● Task requirements: The output is the lines below from the one with "Image resolution: width=610" through the one with "Click the location", both included, printed exactly and with no other line.

***** Provided records *****

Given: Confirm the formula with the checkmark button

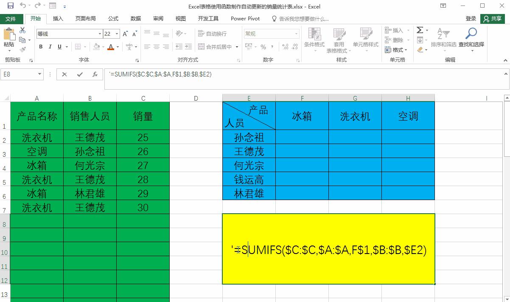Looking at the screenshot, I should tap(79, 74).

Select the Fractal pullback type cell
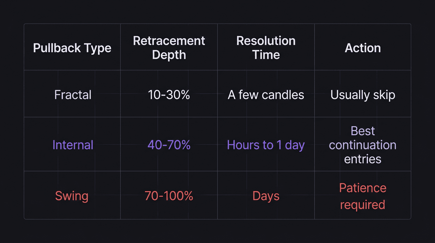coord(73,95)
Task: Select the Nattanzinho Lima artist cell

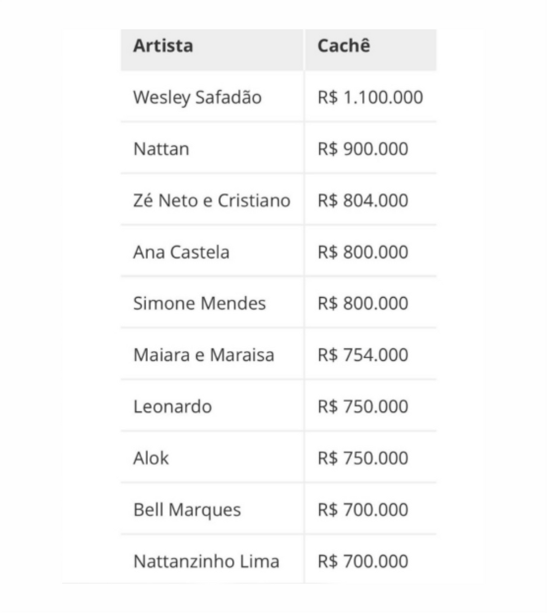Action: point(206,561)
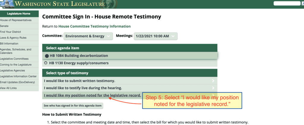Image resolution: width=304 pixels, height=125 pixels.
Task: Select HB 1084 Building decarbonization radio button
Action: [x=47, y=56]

*****
***** Provided records *****

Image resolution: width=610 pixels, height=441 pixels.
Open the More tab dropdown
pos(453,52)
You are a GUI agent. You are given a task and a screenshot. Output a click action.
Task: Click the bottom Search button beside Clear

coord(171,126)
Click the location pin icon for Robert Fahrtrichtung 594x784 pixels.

*****

● Answer to this task:
Image resolution: width=610 pixels, height=441 pixels.
Open the More tab dropdown
pos(453,52)
You are a GUI agent. You are given a task and a screenshot. Output a click action.
Task: Click the bottom Search button beside Clear

coord(171,126)
Click the location pin icon for Robert Fahrtrichtung 594x784 pixels.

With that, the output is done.